> **Records supplied**:
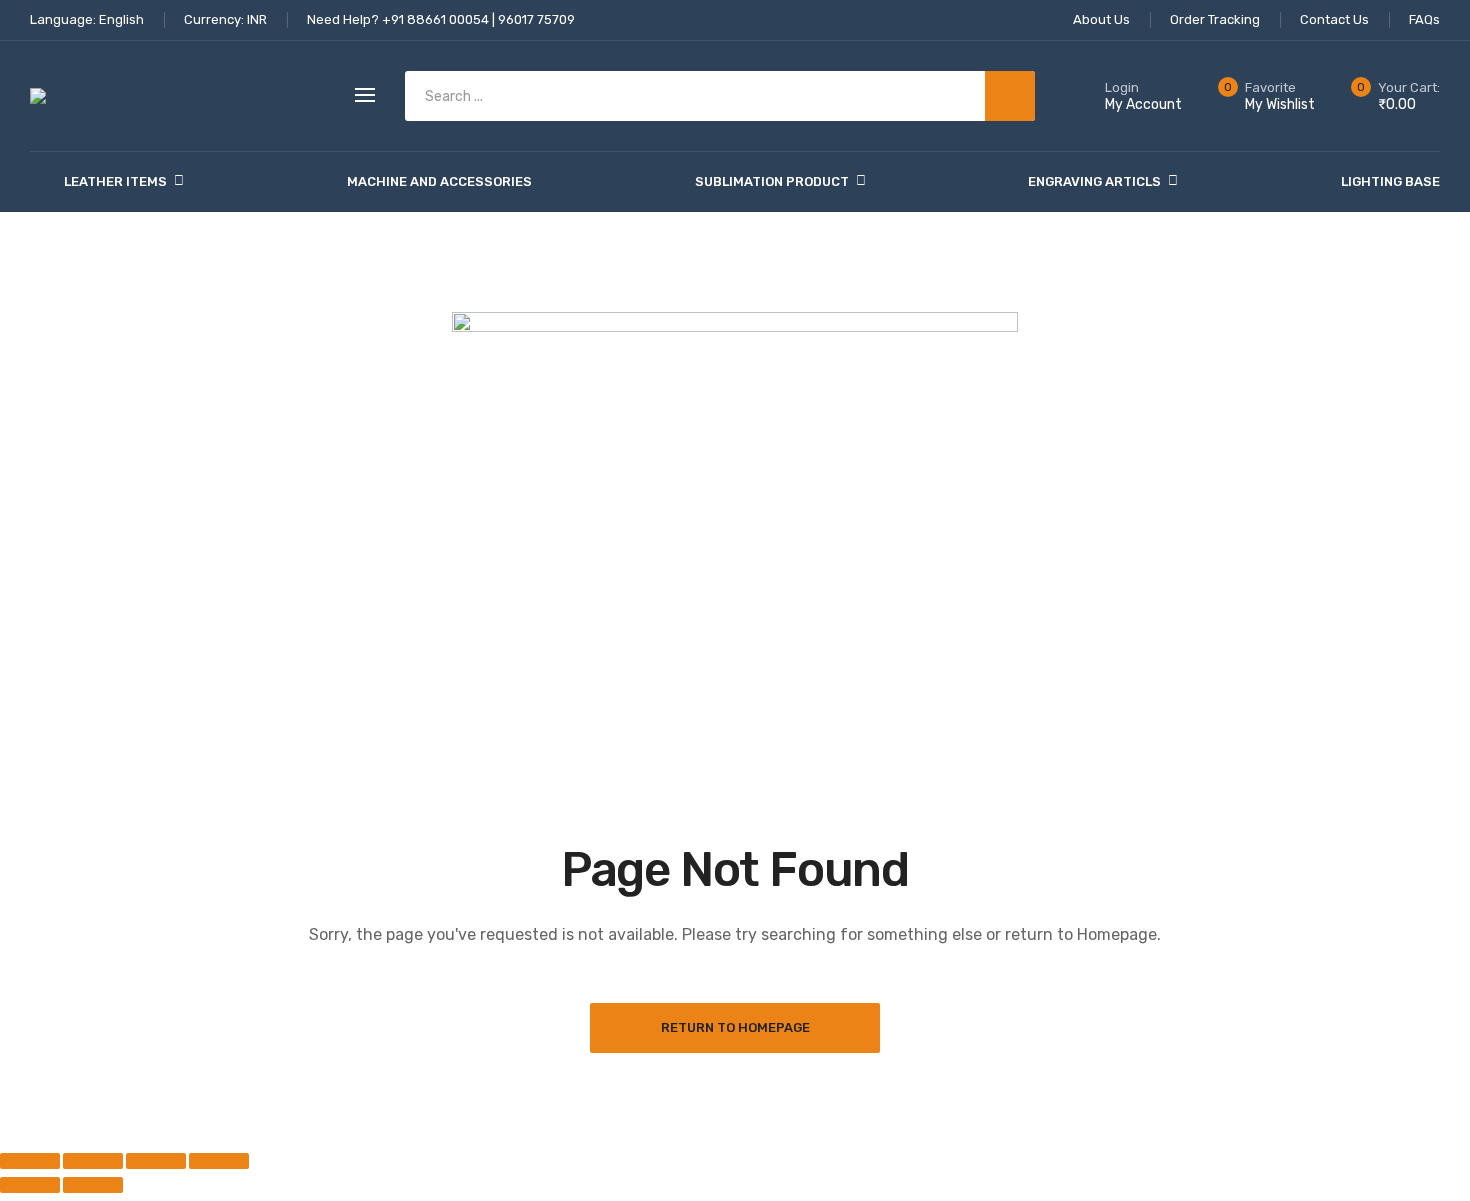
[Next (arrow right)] (93, 1185)
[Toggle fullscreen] (93, 1161)
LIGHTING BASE (1390, 181)
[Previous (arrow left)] (30, 1185)
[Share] (156, 1161)
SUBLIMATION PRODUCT (772, 181)
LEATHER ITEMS (115, 181)
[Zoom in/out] (30, 1161)
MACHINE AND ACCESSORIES (439, 181)
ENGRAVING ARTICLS (1094, 181)
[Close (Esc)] (219, 1161)
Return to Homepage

> **Exercise**:
Retype each line of the records exactly as it reads; no pictures belong in the copy.

> **Exercise result**:
[Next (arrow right)] (93, 1185)
[Toggle fullscreen] (93, 1161)
LIGHTING BASE (1390, 181)
[Previous (arrow left)] (30, 1185)
[Share] (156, 1161)
SUBLIMATION PRODUCT (772, 181)
LEATHER ITEMS (115, 181)
[Zoom in/out] (30, 1161)
MACHINE AND ACCESSORIES (439, 181)
ENGRAVING ARTICLS (1094, 181)
[Close (Esc)] (219, 1161)
Return to Homepage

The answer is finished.